Supplied records.
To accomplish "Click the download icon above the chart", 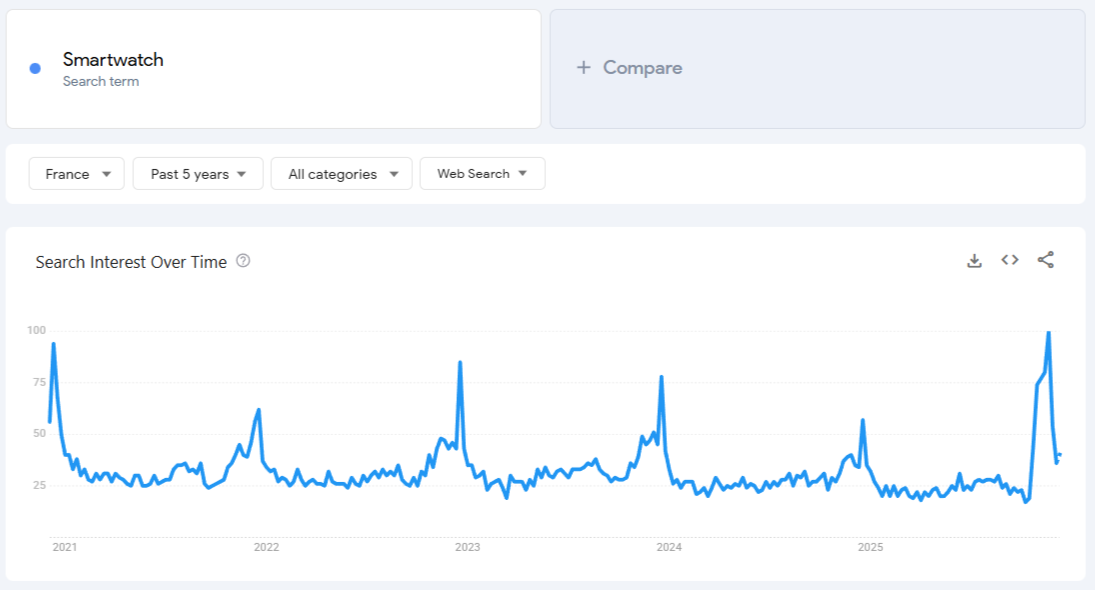I will coord(974,259).
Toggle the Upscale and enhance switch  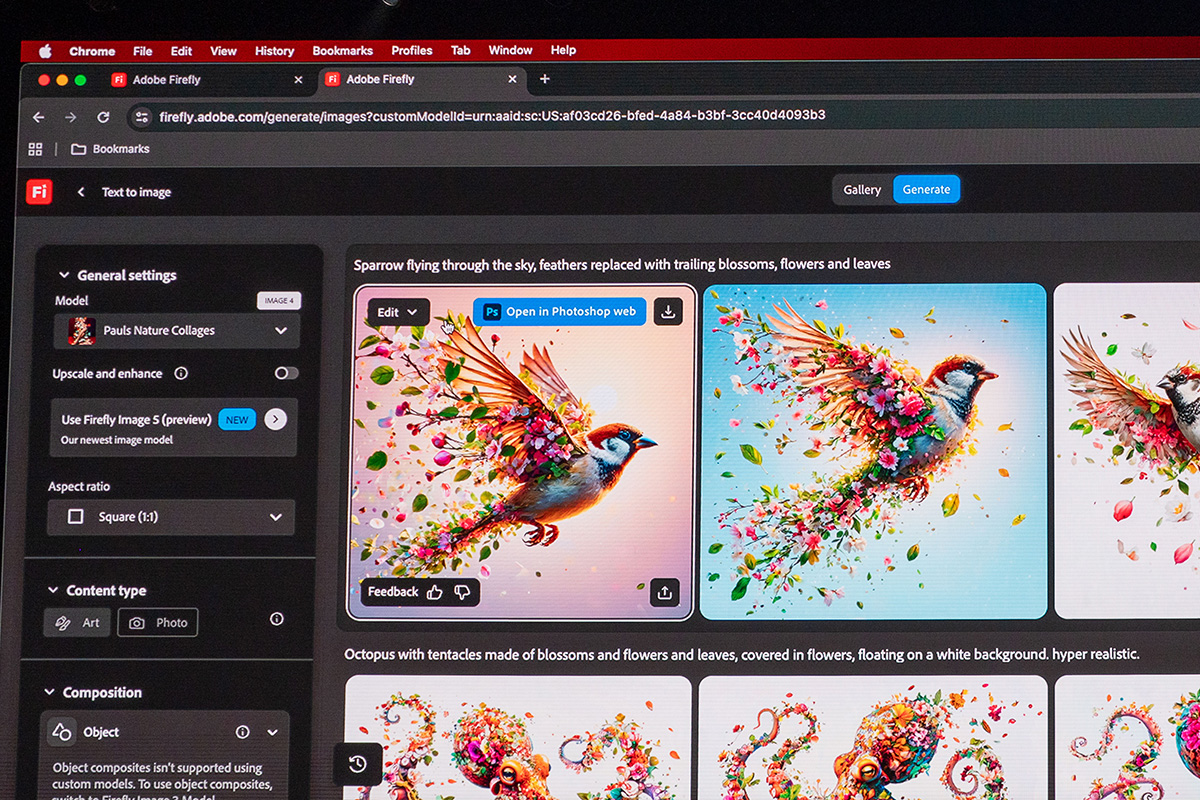click(286, 373)
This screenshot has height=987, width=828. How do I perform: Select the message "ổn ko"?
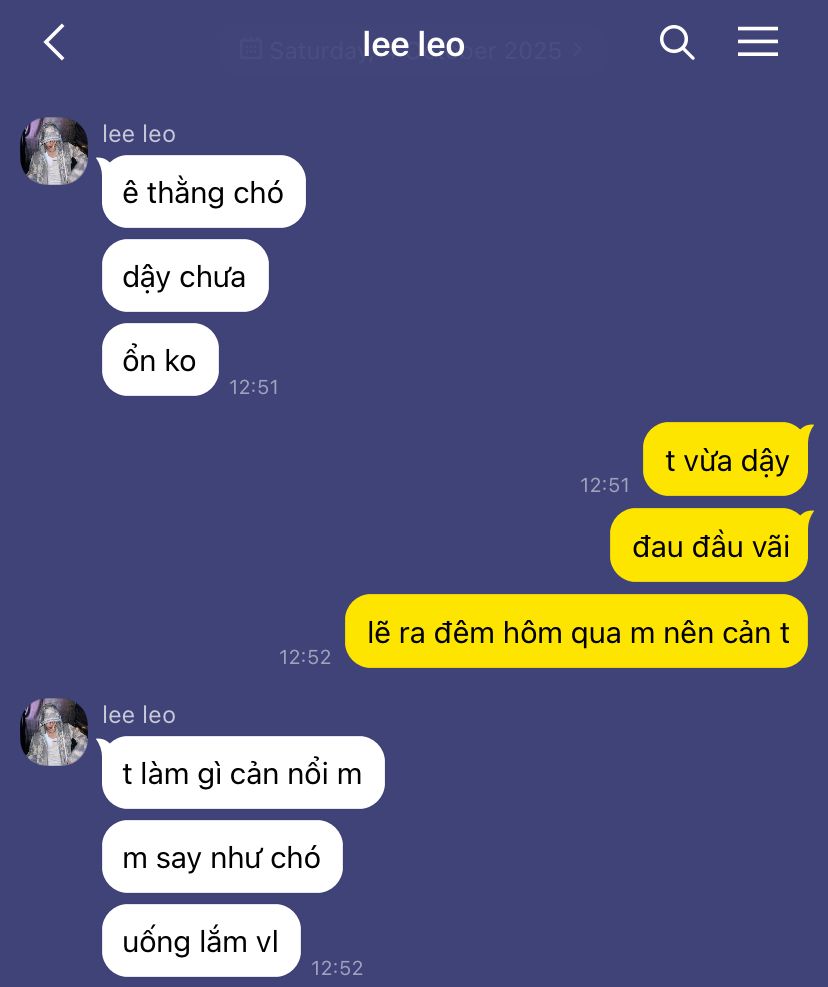pyautogui.click(x=160, y=359)
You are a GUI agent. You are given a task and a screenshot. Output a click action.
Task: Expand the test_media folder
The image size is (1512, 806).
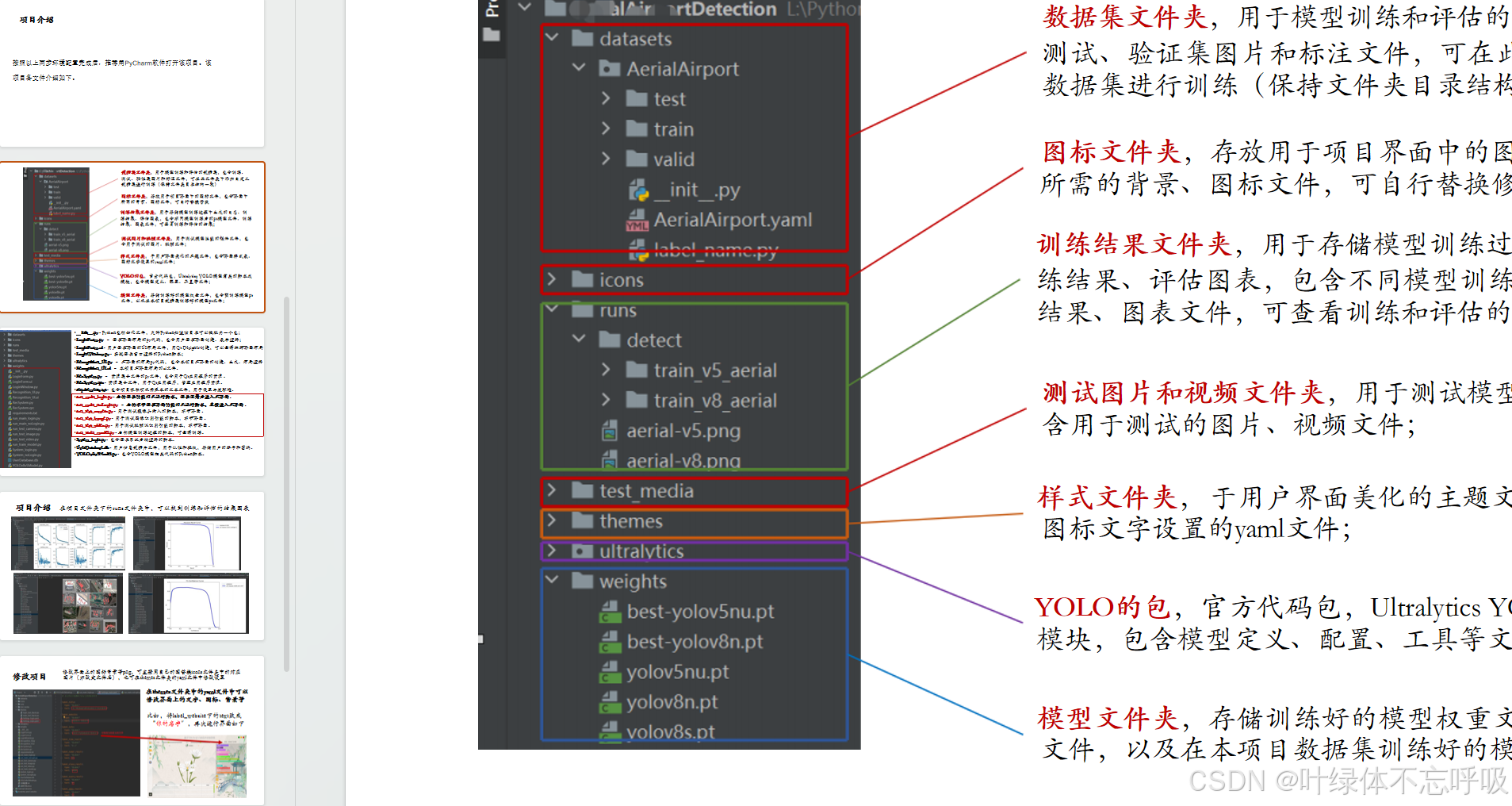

Do this.
Copy out every line from the one containing "This screenshot has" through the end of the records, including both ends, and leave the pictures out.

Output for this task.
This screenshot has height=987, width=828. How do I perform: Select the message "ổn ko"?
pyautogui.click(x=160, y=359)
You are a GUI agent. You are given a task and a screenshot. Output a click action.
Task: Expand the test_media folder
The image size is (1512, 806).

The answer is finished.